____ ENTRIES

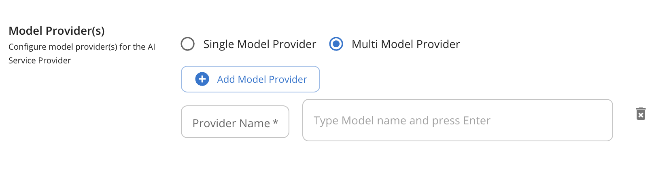Add another model provider row
671x172 pixels.
pyautogui.click(x=251, y=79)
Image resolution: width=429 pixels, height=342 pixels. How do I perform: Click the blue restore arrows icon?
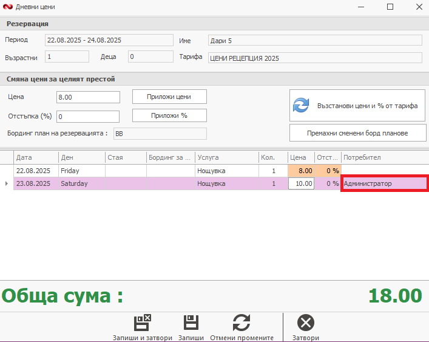tap(301, 105)
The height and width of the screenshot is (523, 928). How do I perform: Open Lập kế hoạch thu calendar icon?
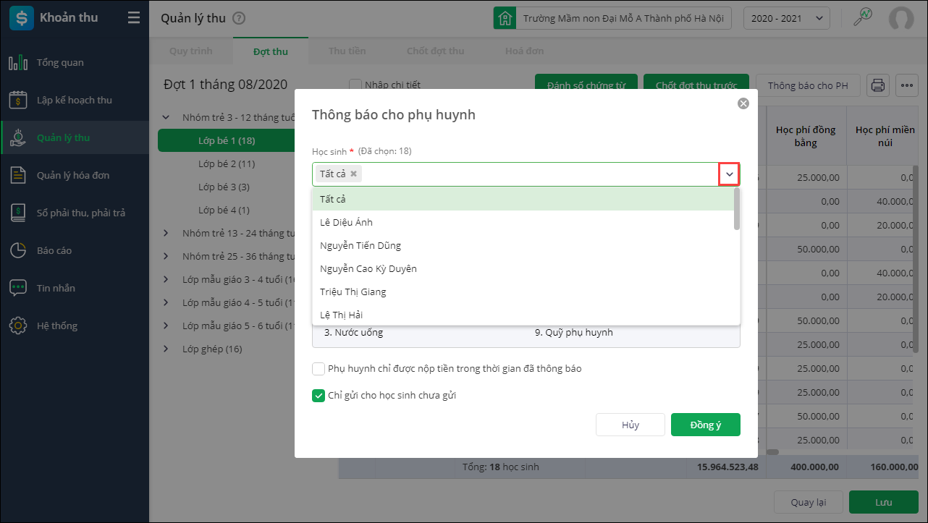18,101
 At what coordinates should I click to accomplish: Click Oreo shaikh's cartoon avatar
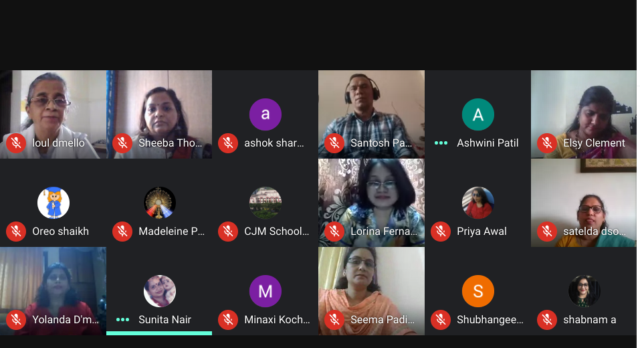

________

REQUIREMENTS: Can you render all of the lines above as a JSON list of strings, one string per line, with blank lines skipped and the pictures left out?

THE RESPONSE:
[
  "Add another model provider row",
  "671x172 pixels.",
  "pyautogui.click(x=251, y=79)",
  "Image resolution: width=429 pixels, height=342 pixels. How do I perform: Click the blue restore arrows icon?",
  "tap(301, 105)",
  "The height and width of the screenshot is (523, 928). How do I perform: Open Lập kế hoạch thu calendar icon?",
  "18,101",
  " At what coordinates should I click to accomplish: Click Oreo shaikh's cartoon avatar"
]